En términos financieros, se habla de utilidad para describir el nivel de satisfacción que se logra al consumir un bien o servicio. Se trata de un valor subjetivo que depende por completo de las costumbres y expectativas de cada consumidor, ya que algunos pueden sentir gran utilidad (satisfacción) al adquirir una cantidad pequeña de ciertos productos, mientras que otros necesitarán comprar más para llegar al mismo resultado.
Lo anterior es muy importante para planear nuestras compras y organizar nuestro presupuesto, puesto que nos hace notar que no hay un nivel estandarizado de consumo para sentirnos bien, sino que éste dependerá de nosotros mismos.
De este modo, es conveniente detenernos a hacer un análisis sobre qué consumimos, con qué frecuencia lo hacemos y qué satisfacción obtenemos. Quizá descubramos que algunas cosas no tan costosas nos dan el mismo nivel de bienestar que otras de mayor precio.
Recordemos que para tener éxito financiero siempre es una buena idea estar conscientes de lo que gastamos, cuándo, cómo y con qué propósito lo hacemos.
Ahorrar e invertir
Ahora bien, como mencionamos al inicio de este artículo, para tener un equilibrio financiero satisfactorio, el presupuesto debe ayudarnos a lograr un balance entre consumo, ahorro e inversión. Esto quiere decir que lo más conveniente es planear el consumo para poder reservar un ahorro que, posteriormente, se invierta y genere ganancias.
El ahorro debiera ser considerado parte de nuestro consumo. De tal forma, que destinemos una cantidad constante a ahorrar y, que éste no se genere del sobrante del presupuesto. La cantidad dependerá de cada persona, pero es importante ser constantes y considerar el ahorro como un rubro más en el cual no podemos atrasarnos.
Ahorrar es un excelente hábito financiero puesto que nos permite tener un fondo para emergencias y no para vivir al día.

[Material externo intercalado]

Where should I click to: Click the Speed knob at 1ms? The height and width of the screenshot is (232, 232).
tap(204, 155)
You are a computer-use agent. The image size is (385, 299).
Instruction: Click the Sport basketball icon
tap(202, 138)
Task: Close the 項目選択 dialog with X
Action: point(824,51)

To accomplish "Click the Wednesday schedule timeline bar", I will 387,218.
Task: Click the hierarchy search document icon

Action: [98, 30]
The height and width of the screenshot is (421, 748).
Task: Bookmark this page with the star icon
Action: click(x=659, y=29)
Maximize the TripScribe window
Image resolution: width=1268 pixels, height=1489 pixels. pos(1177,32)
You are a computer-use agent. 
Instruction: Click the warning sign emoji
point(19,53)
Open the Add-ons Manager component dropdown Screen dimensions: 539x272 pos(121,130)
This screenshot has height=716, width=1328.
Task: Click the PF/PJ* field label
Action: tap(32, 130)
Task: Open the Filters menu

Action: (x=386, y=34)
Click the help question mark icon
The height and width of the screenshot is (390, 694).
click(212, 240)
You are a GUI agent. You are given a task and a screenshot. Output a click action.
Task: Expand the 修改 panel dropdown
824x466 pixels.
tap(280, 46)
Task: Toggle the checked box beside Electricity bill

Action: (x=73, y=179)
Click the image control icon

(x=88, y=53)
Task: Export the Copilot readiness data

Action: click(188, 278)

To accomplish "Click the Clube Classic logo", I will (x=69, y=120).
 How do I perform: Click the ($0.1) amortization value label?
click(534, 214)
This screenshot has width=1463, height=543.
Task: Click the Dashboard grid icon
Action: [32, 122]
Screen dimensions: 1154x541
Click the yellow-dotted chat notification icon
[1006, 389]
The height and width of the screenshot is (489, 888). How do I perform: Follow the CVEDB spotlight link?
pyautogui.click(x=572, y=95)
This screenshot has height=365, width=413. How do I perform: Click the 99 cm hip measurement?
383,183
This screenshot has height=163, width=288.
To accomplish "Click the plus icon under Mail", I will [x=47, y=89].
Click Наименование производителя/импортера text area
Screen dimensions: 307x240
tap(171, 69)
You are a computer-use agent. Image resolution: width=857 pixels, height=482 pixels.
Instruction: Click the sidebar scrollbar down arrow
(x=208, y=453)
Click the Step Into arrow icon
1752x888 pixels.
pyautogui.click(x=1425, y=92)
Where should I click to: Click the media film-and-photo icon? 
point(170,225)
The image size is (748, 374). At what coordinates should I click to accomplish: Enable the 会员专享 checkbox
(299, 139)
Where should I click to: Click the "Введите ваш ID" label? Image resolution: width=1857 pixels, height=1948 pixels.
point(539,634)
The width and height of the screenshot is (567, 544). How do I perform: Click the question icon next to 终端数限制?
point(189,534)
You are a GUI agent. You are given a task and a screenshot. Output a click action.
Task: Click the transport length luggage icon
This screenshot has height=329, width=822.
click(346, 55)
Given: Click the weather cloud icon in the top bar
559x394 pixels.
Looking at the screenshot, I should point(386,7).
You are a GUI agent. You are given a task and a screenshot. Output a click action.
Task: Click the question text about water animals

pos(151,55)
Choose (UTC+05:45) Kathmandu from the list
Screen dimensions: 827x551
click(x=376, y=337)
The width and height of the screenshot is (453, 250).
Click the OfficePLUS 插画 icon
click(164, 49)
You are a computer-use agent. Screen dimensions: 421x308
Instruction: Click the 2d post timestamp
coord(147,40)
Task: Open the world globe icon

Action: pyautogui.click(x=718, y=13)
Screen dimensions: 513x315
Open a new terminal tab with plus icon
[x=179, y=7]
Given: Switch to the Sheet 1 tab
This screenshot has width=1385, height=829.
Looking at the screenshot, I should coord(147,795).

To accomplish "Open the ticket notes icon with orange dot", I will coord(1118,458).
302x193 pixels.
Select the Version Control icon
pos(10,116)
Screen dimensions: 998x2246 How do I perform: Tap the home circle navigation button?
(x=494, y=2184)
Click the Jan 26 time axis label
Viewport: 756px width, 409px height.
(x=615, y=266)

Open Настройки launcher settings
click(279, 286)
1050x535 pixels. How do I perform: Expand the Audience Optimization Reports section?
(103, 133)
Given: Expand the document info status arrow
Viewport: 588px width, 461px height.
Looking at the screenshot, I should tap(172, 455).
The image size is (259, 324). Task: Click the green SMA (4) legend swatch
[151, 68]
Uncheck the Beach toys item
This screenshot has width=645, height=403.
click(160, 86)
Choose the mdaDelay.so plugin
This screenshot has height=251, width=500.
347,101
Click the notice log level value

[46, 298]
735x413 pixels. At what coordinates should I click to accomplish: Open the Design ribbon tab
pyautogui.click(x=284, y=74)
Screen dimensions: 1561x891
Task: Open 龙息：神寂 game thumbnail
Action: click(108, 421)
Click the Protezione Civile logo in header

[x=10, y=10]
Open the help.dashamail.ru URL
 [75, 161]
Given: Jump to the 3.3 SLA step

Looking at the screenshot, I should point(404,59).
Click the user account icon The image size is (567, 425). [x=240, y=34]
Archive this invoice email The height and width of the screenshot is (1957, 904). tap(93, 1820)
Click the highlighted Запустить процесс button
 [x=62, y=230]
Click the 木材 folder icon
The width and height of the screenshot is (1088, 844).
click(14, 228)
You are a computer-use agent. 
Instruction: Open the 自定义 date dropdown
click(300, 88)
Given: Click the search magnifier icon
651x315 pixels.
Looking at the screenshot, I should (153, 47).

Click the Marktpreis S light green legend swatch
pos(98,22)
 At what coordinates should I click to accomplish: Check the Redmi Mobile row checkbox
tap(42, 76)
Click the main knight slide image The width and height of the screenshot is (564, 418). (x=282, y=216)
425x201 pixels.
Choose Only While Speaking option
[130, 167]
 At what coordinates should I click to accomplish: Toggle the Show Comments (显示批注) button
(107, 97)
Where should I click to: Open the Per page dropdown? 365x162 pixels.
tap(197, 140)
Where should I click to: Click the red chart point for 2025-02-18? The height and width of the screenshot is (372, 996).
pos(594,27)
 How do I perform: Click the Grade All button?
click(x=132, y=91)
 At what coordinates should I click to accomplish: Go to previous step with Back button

Sin embargo, este último por sí sólo no es suficiente para hacer crecer nuestro dinero; si el objetivo es aumentar el patrimonio, entonces es necesaria la inversión, que es el paso siguiente al ahorro, es decir, hay que poner a trabajar el dinero guardado con la finalidad de que no se deprecie y, a mediano y largo plazo, se multiplique.
Para invertir hay un sin fin de opciones disponibles: algunos invierten en productos elaborados y respaldados por bancos y/o sociedades de inversión; otros deciden probar suerte y habilidades en el mercado de valores; hay quienes compran divisas o metales; otros más optan por comprar terrenos, locales comerciales o inmuebles; mientras que algunos prefieren iniciar o expandir un negocio propio, comprar una franquicia, etcétera.
Estrictamente hablando, no se puede decir que exista una buena o mala inversión; simplemente se trata de lo que le funciona a cada individuo, ya que, de manera importante, dependerá de la capacidad de ahorro, los recursos disponibles y el nivel de riesgo que esté dispuesto a correr, lo cual dependerá de la etapa de vida en la que se encuentre y las expectativas personales.
Como conclusión, es importante destacar que las finanzas se mantienen sanas y tienden a ser cada vez mejores cuando se consume con atención, se ahorra con eficacia y se invierte con cuidado.